• Teks bacaan

◆ ◆ ◆ ◆

Rekrutmen KPK: 5 Tahun Pengalaman “Relevan”? Relevan Buat Siapa?

Gedung KPK RI, (Foto: Mediakarya)

Oleh Iskandar Sitorus, Sekretaris Pendiri Indonesian Audit Watch (IAW)

Kalimat “pengalaman jabatan relevan minimal lima tahun” belakangan terdengar bak mantra wajib dalam setiap rekrutmen pejabat strategis, termasuk di Komisi Pemberantasan Korupsi (KPK) tahun 2025 ini. Tapi kalau ditanya, “relevan itu apa?”, di situlah petualangan logika dimulai.

KPK bilang: syarat lima tahun itu untuk menjamin profesionalitas. Tapi BPK selama sepuluh tahun terakhir justru berkali-kali menemukan kelemahan dalam sistem rekrutmen di sana, yakni parameter kabur, merit system lemah, dan terlalu administratif. Hasilnya, kursi-kursi strategis sering diisi bukan oleh yang paling kompeten, tapi oleh yang paling “terdaftar”.

Formalitas versus substansi

Kalau mengacu ke UU ASN dan PP 11/2017, syarat “pengalaman relevan lima tahun” memang sah secara hukum. Tapi secara substansi, ini seperti mengukur kecakapan berenang dari lamanya berdiri di pinggir kolam.

Lima tahun di KPK, Kejaksaan, atau Polri punya karakter kerja yang berbeda. Tapi di atas kertas, semuanya dianggap “relevan”. Di sinilah celah bias muncul, karena tafsir subjektif bisa membuka ruang lobi, dan lobi bisa merobohkan semangat meritokrasi.

◆ ◆ ◆ ◆

• Data yang disediakan
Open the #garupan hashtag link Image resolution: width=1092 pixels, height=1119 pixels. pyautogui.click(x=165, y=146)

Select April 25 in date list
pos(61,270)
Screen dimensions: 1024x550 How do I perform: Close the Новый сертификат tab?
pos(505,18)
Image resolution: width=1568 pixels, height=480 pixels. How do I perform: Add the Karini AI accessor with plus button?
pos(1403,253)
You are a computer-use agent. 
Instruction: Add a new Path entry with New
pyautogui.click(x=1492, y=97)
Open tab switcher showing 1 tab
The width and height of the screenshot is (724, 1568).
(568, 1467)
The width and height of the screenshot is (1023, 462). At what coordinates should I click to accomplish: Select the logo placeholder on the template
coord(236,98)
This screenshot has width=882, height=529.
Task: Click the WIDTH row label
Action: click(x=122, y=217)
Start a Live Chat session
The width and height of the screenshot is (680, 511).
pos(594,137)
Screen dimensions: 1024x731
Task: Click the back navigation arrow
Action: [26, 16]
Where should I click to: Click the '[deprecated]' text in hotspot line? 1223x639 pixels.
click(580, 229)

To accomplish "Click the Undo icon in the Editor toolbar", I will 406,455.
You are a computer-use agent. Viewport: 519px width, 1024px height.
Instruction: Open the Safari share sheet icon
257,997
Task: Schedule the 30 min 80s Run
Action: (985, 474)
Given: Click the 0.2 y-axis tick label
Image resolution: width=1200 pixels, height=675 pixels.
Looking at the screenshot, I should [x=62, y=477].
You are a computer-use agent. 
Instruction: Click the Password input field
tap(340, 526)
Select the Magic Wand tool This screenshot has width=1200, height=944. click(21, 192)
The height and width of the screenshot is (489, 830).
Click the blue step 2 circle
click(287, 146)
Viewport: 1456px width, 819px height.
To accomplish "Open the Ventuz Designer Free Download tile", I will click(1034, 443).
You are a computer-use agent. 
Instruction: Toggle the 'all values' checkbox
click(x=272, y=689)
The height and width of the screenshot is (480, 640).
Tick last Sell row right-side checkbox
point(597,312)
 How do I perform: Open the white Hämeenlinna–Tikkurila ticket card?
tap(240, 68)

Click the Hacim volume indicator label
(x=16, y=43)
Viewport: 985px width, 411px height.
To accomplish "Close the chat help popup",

◆ ◆ ◆ ◆

• Tugas yang diberikan
Ulangi seluruh teks tentang rekrutmen KPK kata demi kata, tanpa mengubah apa pun. Data tersebut diambil dari sumber lain.

• Jawaban latihan ini
Rekrutmen KPK: 5 Tahun Pengalaman “Relevan”? Relevan Buat Siapa?

Gedung KPK RI, (Foto: Mediakarya)

Oleh Iskandar Sitorus, Sekretaris Pendiri Indonesian Audit Watch (IAW)

Kalimat “pengalaman jabatan relevan minimal lima tahun” belakangan terdengar bak mantra wajib dalam setiap rekrutmen pejabat strategis, termasuk di Komisi Pemberantasan Korupsi (KPK) tahun 2025 ini. Tapi kalau ditanya, “relevan itu apa?”, di situlah petualangan logika dimulai.

KPK bilang: syarat lima tahun itu untuk menjamin profesionalitas. Tapi BPK selama sepuluh tahun terakhir justru berkali-kali menemukan kelemahan dalam sistem rekrutmen di sana, yakni parameter kabur, merit system lemah, dan terlalu administratif. Hasilnya, kursi-kursi strategis sering diisi bukan oleh yang paling kompeten, tapi oleh yang paling “terdaftar”.

Formalitas versus substansi

Kalau mengacu ke UU ASN dan PP 11/2017, syarat “pengalaman relevan lima tahun” memang sah secara hukum. Tapi secara substansi, ini seperti mengukur kecakapan berenang dari lamanya berdiri di pinggir kolam.

Lima tahun di KPK, Kejaksaan, atau Polri punya karakter kerja yang berbeda. Tapi di atas kertas, semuanya dianggap “relevan”. Di sinilah celah bias muncul, karena tafsir subjektif bisa membuka ruang lobi, dan lobi bisa merobohkan semangat meritokrasi.